Like many progressive country towns, Young has been developing a series of festivals and activities throughout the year. Two particularly stand out – the National Cherry Festival and the Lambing Flat Festival.
‘Young is the place to be during the Cherry season. The National Cherry Festival is celebrating its 62nd Anniversary in 2011 and is going to even bigger and better with many new events planned. Young receives thousands of visitors from Australia and beyond during the festival, providing the opportunity to the community of Young – also known as the Cherry Capital of Australia – to celebrate not only the cherry season and harvest (November-December), but the strong sense of pride that exists within the town.
The 62nd National Cherry Festival is being held on the 2nd – 4th of December 2011 with the Street Parade being held on the 3rd of December. Other highlights of the festival include the Cherry Queen Ball & Crowning, Celtic Tattoo, Cherry Festival Carnival, Bush Poets, markets & stalls and much more. There are also many fringe events being held in the build up to the main festival.
The festival commenced as an annual Blossom Carnival which was first held in 1949. The "Blossom Festival" quickly grew and it was decided from a visitors view point that holding the Festival during the Cherry Harvest itself would be more beneficial to the growers in the district with roadside sales of fruit to visitors for the Festival. Thus the Cherry Festival was born.

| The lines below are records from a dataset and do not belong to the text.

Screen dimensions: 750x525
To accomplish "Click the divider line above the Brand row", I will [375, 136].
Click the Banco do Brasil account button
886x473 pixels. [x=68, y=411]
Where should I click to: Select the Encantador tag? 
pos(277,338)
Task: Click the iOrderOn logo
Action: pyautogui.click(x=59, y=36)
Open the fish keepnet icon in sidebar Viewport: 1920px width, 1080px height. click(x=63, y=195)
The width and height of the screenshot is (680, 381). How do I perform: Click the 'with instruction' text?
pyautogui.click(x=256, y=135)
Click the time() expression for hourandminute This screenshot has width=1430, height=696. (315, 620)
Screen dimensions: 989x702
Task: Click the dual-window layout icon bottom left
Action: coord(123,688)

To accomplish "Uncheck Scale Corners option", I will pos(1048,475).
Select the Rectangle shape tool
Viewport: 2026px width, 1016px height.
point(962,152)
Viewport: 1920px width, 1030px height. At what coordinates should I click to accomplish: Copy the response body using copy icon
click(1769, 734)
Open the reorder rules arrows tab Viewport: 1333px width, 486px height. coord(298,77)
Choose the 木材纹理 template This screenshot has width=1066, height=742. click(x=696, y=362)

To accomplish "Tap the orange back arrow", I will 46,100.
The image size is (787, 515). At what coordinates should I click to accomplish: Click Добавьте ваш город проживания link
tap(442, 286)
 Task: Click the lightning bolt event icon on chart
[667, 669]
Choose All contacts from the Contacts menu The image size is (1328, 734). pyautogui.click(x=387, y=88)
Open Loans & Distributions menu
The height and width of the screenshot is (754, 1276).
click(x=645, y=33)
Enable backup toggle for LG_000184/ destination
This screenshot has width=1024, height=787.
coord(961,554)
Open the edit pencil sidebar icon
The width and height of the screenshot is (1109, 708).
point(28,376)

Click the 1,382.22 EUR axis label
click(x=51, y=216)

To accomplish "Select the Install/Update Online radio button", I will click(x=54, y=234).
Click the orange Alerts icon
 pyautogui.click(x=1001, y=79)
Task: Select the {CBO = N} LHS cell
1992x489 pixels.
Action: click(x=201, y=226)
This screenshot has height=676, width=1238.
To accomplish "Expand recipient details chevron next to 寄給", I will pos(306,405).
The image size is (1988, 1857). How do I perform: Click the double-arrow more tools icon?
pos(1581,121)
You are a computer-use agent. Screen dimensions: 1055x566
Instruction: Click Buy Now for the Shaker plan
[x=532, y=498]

Pick your Own' cherries are available from mid-November until Christmas, creating the perfect excuse to take a memorable trip to this region
The Lambing Flat Festival is held in April and features Morris dancers, gold panning demonstrations, whip cracking and horse and carriage rides. The award winning Festival is great fun for all the family. The Festival acknowledges Young's rich history and raises awareness of the significant cultural events that occurred in Young in the 1860's.
The Festival will be held in the historic Carrington Park on Saturday April 18 near the site where the Riot Act was read to miners on the July 14 1861. The area around Burrangong Creek, the actual location of the original gold discovery, is set to come to life with historical re-enactments, an outdoor music concert, wine expo, a bush ranger artefacts display and market stalls. The town’s museum will also be open where visitors can see the ‘Roll Up Banner’ that was used in the riots of 1861 and Cobb & Co. coach rides will whisk people around the town.
This should be a great day out with the whole family with live theatre, music and entertainment. Learn how to crack a whip and pan for gold or view displays of antique tractors and engines. With market stalls, face painting, amusement rides, guided history tours and a full day's line-up of entertainment there will be something for everyone.